Robert Proudfoot recently completed a four-month, online environmental course with the University of Connecticut called "Decision Methods in Natural Resources and the Environment". This course provided an introduction to Structured Decision Making, a practical guide to Environmental Management Choices. Structured decision making (SDM) is an organized, inclusive and transparent approach to understanding complex problems and generating and evaluating creative alternatives to address these problems.
SDM can provide a sensible decision-making process for addressing such complex environmental problems as competing water uses; air quality; climate change; species at risk; pest outbreaks; cumulative effects; wildfire risks; parks and recreation management; timber, fish and wildlife harvesting; oil and gas development; mining; water supply options; or infrastructure investments--even when there are multi-dimensional choices to be made when there is uncertain science, diverse stakeholders or difficult trade-offs to be considered.
The process combines participants' values and scientific knowledge; it levels the playing field and allows traditional knowledge to be utilized in collaboration with science and community needs.
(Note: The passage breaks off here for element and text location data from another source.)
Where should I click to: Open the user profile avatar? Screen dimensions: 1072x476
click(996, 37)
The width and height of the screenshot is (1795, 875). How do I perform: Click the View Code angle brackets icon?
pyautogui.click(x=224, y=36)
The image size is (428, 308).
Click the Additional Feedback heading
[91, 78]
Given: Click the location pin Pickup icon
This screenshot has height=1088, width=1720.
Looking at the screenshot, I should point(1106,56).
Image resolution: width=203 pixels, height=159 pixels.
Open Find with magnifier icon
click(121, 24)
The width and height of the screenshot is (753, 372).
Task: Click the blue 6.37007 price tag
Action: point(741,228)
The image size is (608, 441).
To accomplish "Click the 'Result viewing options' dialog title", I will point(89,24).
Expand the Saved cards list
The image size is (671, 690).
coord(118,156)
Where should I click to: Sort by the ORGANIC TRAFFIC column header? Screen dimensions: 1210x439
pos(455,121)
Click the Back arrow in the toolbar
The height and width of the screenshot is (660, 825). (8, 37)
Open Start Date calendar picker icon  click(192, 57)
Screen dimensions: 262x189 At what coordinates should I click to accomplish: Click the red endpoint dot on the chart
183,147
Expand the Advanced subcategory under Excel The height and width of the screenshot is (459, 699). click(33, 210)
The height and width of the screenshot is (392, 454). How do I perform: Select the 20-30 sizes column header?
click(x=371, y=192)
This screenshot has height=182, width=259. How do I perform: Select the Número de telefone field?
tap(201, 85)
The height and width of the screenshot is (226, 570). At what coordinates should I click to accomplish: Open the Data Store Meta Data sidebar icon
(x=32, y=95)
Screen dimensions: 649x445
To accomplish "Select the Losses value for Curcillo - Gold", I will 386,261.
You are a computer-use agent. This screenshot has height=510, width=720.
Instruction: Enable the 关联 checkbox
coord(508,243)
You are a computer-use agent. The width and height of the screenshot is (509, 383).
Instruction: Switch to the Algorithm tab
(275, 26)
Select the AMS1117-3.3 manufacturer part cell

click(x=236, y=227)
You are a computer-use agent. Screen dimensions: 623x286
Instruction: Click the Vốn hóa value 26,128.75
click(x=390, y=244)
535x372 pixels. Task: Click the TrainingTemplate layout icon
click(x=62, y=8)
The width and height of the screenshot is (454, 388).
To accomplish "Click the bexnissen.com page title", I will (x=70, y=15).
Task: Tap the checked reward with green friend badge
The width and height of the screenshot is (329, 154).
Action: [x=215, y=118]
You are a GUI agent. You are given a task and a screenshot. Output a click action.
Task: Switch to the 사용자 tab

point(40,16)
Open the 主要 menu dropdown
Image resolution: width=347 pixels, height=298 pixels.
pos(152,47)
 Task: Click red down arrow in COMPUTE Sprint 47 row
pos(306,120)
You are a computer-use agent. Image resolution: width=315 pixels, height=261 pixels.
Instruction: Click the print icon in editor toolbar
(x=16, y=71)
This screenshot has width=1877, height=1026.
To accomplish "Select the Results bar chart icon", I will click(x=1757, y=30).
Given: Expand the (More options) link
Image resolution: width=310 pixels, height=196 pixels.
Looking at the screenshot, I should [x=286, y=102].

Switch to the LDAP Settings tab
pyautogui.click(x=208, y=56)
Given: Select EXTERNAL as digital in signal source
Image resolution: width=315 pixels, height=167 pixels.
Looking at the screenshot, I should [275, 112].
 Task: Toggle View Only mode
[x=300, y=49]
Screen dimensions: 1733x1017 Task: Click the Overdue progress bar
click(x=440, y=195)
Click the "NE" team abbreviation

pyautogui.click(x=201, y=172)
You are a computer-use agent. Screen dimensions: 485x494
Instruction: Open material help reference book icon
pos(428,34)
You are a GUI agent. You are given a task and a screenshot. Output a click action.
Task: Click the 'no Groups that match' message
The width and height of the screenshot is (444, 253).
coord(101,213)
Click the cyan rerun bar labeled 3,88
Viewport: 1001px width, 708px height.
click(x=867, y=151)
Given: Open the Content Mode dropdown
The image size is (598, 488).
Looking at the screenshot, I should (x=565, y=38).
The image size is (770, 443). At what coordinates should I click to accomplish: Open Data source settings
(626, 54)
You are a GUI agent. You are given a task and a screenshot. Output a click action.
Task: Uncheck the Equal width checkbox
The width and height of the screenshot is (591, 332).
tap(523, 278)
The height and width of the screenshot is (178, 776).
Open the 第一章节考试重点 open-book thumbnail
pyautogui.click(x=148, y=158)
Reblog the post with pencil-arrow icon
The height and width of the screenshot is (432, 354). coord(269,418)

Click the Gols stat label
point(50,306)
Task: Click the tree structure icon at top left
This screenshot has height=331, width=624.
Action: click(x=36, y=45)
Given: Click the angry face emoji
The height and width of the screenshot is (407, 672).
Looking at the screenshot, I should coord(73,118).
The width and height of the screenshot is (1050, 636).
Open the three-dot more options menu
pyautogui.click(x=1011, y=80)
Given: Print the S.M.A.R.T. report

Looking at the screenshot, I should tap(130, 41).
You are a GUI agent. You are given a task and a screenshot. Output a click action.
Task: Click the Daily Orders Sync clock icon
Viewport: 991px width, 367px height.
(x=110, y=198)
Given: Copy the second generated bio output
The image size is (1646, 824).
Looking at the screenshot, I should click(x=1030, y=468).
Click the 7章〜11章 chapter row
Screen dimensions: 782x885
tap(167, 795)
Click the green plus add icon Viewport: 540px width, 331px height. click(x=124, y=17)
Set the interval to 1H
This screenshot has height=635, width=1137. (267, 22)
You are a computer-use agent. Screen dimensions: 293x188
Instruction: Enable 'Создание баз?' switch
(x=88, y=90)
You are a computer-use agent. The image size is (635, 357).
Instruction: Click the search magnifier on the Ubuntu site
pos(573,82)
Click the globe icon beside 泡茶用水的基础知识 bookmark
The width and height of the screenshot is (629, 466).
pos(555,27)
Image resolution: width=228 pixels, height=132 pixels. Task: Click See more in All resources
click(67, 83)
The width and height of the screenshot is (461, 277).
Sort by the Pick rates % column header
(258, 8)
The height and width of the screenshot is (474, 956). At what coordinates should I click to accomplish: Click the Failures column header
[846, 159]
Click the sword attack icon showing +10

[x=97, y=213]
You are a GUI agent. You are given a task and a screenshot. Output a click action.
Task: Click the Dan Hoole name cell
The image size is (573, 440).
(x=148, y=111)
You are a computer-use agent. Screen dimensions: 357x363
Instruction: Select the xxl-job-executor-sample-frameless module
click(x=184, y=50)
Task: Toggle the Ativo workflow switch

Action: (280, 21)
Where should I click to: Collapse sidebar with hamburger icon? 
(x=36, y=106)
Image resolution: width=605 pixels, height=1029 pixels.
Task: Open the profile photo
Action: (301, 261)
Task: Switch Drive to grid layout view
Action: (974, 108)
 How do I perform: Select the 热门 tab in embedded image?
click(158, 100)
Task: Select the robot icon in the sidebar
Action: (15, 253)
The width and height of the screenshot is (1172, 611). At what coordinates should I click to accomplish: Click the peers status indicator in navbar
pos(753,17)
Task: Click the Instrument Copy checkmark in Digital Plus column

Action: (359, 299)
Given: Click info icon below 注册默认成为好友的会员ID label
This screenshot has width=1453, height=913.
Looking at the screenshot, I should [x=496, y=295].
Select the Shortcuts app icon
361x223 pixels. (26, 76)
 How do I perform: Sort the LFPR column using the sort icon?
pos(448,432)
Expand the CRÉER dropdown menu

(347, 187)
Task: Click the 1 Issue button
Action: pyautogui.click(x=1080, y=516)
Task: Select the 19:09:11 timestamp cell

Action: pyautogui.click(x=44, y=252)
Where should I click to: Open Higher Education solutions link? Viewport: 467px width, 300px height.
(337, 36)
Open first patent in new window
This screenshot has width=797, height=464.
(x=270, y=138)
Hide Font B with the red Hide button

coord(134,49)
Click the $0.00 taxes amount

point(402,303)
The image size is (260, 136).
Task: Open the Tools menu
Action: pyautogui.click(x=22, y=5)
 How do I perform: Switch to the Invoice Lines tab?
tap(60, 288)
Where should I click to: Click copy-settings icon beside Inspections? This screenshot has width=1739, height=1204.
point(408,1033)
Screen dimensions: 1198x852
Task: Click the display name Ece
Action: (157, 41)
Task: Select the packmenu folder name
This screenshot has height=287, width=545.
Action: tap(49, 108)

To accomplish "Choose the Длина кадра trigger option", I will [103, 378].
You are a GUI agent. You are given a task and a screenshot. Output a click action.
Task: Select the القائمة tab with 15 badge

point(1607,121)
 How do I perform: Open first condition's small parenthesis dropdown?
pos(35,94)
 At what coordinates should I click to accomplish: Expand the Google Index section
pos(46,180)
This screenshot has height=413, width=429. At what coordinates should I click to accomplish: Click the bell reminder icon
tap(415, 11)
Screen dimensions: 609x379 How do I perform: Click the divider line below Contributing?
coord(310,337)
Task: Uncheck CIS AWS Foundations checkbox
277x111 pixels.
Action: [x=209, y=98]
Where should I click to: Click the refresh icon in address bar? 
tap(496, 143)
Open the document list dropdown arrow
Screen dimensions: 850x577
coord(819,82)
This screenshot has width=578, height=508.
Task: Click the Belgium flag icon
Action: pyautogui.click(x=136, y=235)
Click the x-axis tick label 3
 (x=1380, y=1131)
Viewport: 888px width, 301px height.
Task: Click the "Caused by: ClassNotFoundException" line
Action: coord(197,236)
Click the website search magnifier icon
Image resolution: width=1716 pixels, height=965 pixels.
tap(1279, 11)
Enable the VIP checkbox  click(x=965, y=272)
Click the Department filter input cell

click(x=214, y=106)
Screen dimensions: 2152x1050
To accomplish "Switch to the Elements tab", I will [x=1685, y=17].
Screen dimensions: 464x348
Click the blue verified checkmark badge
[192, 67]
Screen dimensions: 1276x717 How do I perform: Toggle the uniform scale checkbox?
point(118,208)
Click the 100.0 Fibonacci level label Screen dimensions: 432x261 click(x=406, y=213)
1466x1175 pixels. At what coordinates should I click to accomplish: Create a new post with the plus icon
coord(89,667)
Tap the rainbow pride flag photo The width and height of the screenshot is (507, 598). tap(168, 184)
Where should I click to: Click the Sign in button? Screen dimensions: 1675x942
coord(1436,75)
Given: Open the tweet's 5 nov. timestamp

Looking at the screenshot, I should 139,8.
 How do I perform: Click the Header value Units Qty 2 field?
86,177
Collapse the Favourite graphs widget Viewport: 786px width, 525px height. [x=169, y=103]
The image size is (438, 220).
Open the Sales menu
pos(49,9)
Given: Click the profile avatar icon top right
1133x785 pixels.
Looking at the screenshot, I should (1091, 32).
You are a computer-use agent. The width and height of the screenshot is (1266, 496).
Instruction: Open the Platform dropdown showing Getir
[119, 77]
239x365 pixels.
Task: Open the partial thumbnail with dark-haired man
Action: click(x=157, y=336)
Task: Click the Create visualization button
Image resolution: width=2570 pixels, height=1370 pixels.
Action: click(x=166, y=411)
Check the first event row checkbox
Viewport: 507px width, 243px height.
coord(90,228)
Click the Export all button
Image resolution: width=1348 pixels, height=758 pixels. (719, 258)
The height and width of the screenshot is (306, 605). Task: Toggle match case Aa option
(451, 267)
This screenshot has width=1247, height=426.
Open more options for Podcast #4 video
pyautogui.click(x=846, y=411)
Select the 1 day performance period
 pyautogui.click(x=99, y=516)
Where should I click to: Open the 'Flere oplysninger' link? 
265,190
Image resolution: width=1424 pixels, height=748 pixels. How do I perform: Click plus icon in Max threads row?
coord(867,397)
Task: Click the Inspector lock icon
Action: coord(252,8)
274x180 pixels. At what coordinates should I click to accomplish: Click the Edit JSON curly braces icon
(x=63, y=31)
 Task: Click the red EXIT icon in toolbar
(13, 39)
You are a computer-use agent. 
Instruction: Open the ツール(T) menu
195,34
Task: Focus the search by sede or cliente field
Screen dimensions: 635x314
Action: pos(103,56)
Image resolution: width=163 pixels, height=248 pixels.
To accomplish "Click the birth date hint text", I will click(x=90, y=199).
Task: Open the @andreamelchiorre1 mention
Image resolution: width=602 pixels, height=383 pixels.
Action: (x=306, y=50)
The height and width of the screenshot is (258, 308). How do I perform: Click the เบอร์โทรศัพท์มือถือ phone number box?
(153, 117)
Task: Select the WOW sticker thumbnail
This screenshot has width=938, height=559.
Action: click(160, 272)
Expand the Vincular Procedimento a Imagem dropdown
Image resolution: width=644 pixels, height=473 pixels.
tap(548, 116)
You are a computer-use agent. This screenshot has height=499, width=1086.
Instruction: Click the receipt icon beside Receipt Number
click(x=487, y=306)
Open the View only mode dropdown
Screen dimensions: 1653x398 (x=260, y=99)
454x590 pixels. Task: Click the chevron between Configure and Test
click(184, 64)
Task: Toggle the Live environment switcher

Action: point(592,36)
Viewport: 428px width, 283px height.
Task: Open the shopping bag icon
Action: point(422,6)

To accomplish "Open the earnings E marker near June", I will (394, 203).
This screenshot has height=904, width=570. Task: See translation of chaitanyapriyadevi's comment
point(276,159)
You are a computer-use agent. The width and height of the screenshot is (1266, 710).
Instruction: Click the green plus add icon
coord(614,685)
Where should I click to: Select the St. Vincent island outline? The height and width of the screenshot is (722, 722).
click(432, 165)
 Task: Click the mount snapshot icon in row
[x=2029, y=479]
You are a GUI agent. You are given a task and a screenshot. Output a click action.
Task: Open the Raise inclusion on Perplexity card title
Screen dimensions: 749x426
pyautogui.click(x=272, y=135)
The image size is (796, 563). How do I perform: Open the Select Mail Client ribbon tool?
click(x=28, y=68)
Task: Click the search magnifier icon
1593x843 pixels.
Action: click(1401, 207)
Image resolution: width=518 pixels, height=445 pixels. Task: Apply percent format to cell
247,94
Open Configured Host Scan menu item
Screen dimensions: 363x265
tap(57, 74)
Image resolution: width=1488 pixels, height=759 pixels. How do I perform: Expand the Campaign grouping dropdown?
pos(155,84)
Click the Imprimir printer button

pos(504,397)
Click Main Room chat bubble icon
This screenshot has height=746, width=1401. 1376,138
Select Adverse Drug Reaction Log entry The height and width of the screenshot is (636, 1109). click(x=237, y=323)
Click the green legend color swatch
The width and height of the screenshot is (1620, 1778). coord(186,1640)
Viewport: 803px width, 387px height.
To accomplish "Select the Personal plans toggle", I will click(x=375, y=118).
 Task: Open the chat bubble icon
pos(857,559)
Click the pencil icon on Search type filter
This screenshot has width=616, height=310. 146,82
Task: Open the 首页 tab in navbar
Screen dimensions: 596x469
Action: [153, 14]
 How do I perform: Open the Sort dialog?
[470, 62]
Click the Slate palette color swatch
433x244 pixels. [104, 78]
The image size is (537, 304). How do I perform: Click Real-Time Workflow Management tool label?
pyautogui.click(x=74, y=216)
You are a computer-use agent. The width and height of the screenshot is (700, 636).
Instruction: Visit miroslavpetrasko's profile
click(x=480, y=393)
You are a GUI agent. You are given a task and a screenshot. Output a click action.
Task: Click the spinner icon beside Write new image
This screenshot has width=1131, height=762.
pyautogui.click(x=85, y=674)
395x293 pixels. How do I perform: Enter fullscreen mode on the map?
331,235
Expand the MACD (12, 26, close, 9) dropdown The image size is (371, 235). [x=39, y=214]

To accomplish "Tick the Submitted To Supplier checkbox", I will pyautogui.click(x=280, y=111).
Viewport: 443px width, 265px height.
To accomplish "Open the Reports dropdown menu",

The SDM process requires the various stakeholders and decision makers to plan and learn together before the decision is made, following an iterative process where the working group defines context for the decision, objectives and performance measures to identify and evaluate potential alternatives, expected consequences of implementing each alternative and how these affect management choices, and key trade-offs to be considered among the consequences. Management actions can also be revised through monitoring and review after the decision is made; what is learned before and after the decision is utilized to make or even improve the program implemented through the decision made.
SDM is a valuable tool for persons or groups involved in making important decisions, particularly concerning how we will share and thrive in our environment.